極夜行 角幡唯介

2018 年 2 月 10 日第1刷


 シオラパルク(グリーンランド)からツンドラ地帯にかけて犬橇探検を実行する作者のノンフィンション作品。既存のシステムから飛び出ることが探検だと考える筆者は、太陽が半年間昇らない、夜がひたすら続く環境に身を置き、そこで見る初めて太陽がどういうものかを実体験したいと考えて犬橇探検を実行する。数年にわたる入念な準備の末、実行に移すが、実行に移した直後、極夜病にかかる。最終章で太陽を見た時に、これを体験したくてこの長い長い極夜の中で生活し続けた作者をそこまで突き動かしたのは果たして何だったのだろうか。凡人過ぎる私にはなかなか理解し難い。
 ちなみにこの作品で著者は冒頭に妻の初出産の場面を描く。最初何でだろうと思ったが、赤子がお腹から世に出てくる場面と極夜が続いて初めて太陽を見る場面との類似性に気付いたからだと著者はいう。何となく分かるような気もするが、でも良く分からない。極夜の経験もなければ出産に立ち合った経験もなく、もとより出産時の記憶(初めてこの世に出てきた時の記憶)があるわけもないのだがら当然なのではあるが。それにしても既存のシステムの外に飛び出してみてその領域で果たして何が見えるのかという着想はマトリクスの一連の映画を思い起こさせる。

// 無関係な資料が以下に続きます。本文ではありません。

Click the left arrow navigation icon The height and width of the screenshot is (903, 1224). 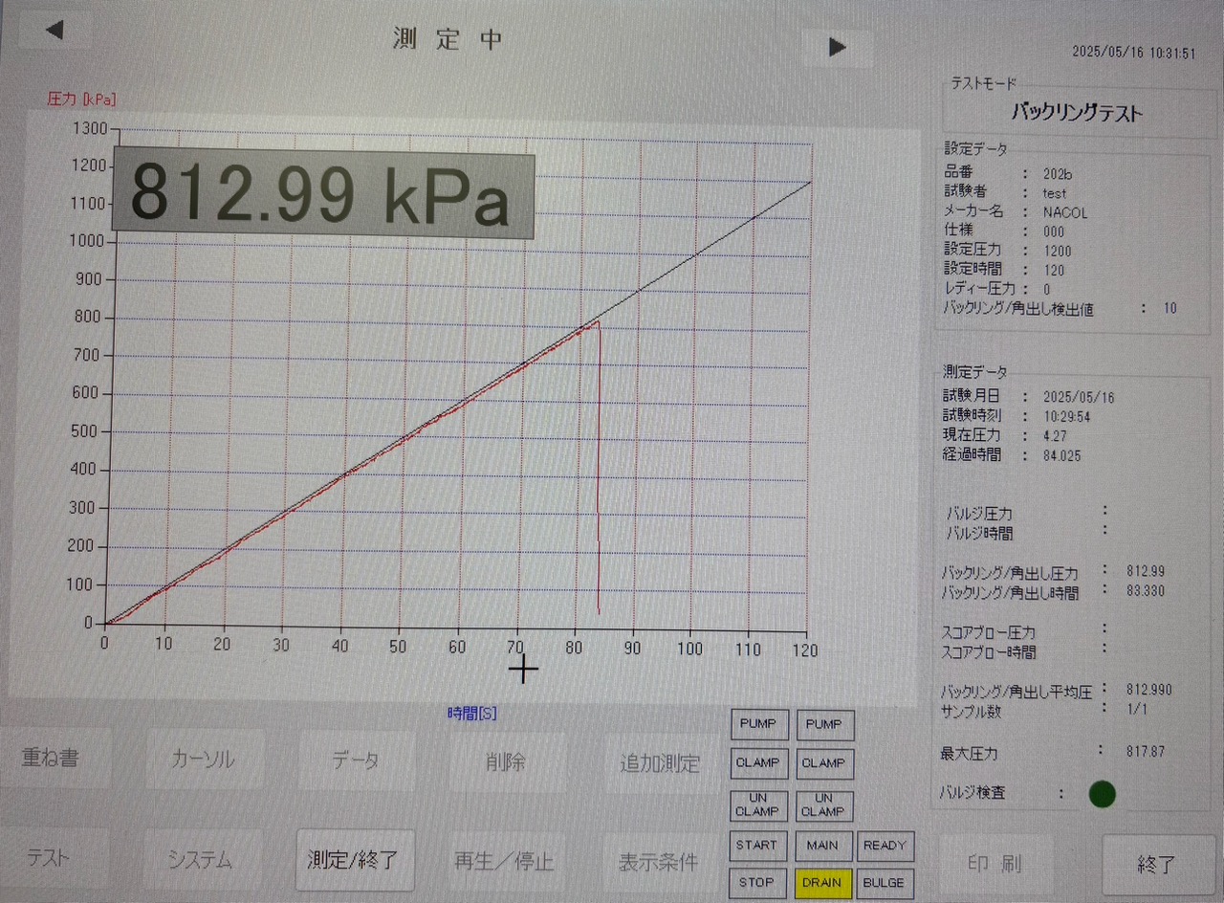55,30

 角幡さんはツアンポー探検を描いた作品『空白の五マイル』で 10 年に開高健ノンフィンション賞、11 年に大宅壮一ノンフィンション賞、梅棹忠夫・山と探検文学賞を受賞したノンフィクション作家。次作『雪男は向こうからやって来た』は 12 年に新田次郎文学賞受賞、『アグル―カの行方』は 13 年に講談社ノンフィンション賞受賞、『探検家の日々本本』で15 年に毎日出版文学賞書評賞受賞と凄いキャリアを築いている。分野は違うが、チャンレンジ精神に溢れているところは見習いたい。